Progress continues on DEI implementation


Over the summer, faculty and staff met to discuss DEI at Think-A-Thon. Photo courtesy of Dr. Nada Elias-Lambert

By Renee Umsted

Though the changes regarding diversity, equity and inclusion (DEI) may not be visible, progress is occurring, according Aisha Torrey-Sawyer, the director of diversity and inclusion initiatives.

The DEI committee, of which Torrey-Sawyer is a co-chair, is inviting vice chancellors of the university to its meetings to update the committee on how they are implementing DEI and incorporating the Vision in Action plan in their divisions. 

Sharon Gooding, the new coordinator of diversity and inclusion, will be focusing on events for cultural and heritage awareness months, Torrey-Sawyer said. 

Last year, there were three unconscious bias training sessions for faculty and staff and more will be held this year. Torrey-Sawyer’s office is also searching for more ways for faculty and staff to educate themselves about matters of DEI.

One step the university is taking is hiring an outside firm to take an inventory of the DEI efforts on campus and help determine what else can be done to improve DEI’s current state, according to Dr. Claire Sanders, the provost faculty fellow and academic affairs diversity advocate. 

As a co-chair of the DEI Essential Competency Implementation Committee, Sanders and her colleagues will be discussing the DEI proposal with faculty members and getting feedback from them.

She said she hopes to deliver the package of the student requirements, vetting procedures, assessment process and administrative information they formulate and gather to the Faculty Senate in December so the entire faculty can vote to approve the proposal in February or March 2020. 

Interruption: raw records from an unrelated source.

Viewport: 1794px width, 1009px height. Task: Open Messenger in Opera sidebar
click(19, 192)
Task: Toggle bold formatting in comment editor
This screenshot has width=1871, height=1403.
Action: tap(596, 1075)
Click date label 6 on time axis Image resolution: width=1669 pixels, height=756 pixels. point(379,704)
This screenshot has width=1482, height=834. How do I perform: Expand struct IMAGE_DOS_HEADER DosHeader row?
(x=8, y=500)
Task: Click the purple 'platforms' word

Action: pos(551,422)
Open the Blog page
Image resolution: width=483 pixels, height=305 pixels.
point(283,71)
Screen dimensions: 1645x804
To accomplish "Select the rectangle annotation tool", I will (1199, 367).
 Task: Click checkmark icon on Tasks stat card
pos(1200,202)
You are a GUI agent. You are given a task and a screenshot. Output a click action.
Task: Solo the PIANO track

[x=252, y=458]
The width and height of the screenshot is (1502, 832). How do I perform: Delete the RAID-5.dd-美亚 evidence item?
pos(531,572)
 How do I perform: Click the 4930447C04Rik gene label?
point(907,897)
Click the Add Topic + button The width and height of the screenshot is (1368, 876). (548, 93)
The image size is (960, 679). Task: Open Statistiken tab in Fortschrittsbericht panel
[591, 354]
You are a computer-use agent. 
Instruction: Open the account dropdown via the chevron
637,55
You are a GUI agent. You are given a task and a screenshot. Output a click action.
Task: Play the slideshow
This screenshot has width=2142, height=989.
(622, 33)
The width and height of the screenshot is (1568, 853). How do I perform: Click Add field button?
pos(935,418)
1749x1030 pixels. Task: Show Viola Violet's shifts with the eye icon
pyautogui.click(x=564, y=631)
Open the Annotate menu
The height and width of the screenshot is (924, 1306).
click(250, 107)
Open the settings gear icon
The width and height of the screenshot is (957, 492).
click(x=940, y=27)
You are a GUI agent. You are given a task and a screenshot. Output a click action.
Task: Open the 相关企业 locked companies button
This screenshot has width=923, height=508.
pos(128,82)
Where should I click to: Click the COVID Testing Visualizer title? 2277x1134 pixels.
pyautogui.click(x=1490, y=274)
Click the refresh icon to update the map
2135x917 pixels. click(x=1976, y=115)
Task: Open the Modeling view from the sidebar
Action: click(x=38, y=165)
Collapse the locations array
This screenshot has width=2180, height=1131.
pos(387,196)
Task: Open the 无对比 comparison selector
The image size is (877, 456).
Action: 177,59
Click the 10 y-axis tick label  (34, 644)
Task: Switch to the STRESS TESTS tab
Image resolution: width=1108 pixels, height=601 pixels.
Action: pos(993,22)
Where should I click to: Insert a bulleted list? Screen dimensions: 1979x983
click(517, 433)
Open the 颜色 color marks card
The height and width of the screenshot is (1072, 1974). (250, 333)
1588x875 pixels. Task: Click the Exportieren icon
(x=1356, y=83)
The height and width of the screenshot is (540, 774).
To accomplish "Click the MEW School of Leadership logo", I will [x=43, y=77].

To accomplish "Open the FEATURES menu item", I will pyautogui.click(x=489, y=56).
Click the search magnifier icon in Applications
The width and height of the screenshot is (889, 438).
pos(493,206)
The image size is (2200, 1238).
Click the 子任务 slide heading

Though she cannot say for certain when the DEI portion of the core curriculum will be implemented, Sanders said the goal is fall 2022. 

On a more individual level, Sanders said she is working on a training for faculty to help them develop skills they can apply in their classrooms surrounding discourse, expectations for students, privilege and unconscious bias.

She said the module will be a week-long, intensive boot camp model, and she is aiming to hold the first training in May or June of next year. 

Over the summer, the School of Interdisciplinary Studies, the Koehler Center, the Office of Diversity and Inclusion, and Human Resources hosted an event called Think-A-Thon, which was held to give faculty and staff members an opportunity to brainstorm about how to implement DEI on campus. About 60 people attended the event, said Dr. Nada Elias-Lambert, the diversity administrative fellow for the School of Interdisciplinary Studies. 

About 60 people attended Think-A-Thon, which was held in August. Photo courtesy of Dr. Nada Elias-Lambert

At the event, Elias-Lambert said several ideas that were given to the Faculty Senate, Staff Assembly and Provost Council were developed. They involved:

  • Messaging and how the university communicates the importance of everyone working to implement DEI on campus
  • Defining DEI
  • Sharing the idea that DEI is central to TCU’s mission
  • Collecting and disseminating data about which DEI efforts members of TCU’s community think are effective and which ones need to be improved, as well as what is being done in regards to DEI in general
  • Increasing collaboration and communication, which could include making an organizational chart listing key DEI leaders or creating a digital chest of tools faculty can access to find ways to implement DEI in their classes

Dr. Elias-Lambert said she is open to having another event like the Think-A-Thon in the future, with the goal of implementing the ideas from the Think-A-Thon as well as other DEI initiatives.

One of the biggest challenges for continuing with DEI implementation efforts, Torrey-Sawyer said, is working to ensure not only that the campus is diverse but also that members of those groups feel that they are included, as well as continuing to emphasize the message that having a diverse campus is important.

Sanders said one of the issues she has seen with incorporating DEI is that some people are “fearful of change.” 

“The core curriculum change is not some sort of cavalier or maverick project coming out of the DEI committee,” Sanders said.

She said she tries to solve this challenge by reminding or informing those who are afraid of the work she and her colleagues are doing that DEI is embedded throughout the Lead On strategic plan, which the Board of Trustees has already approved, showing that incorporating DEI is a responsibility of academic affairs.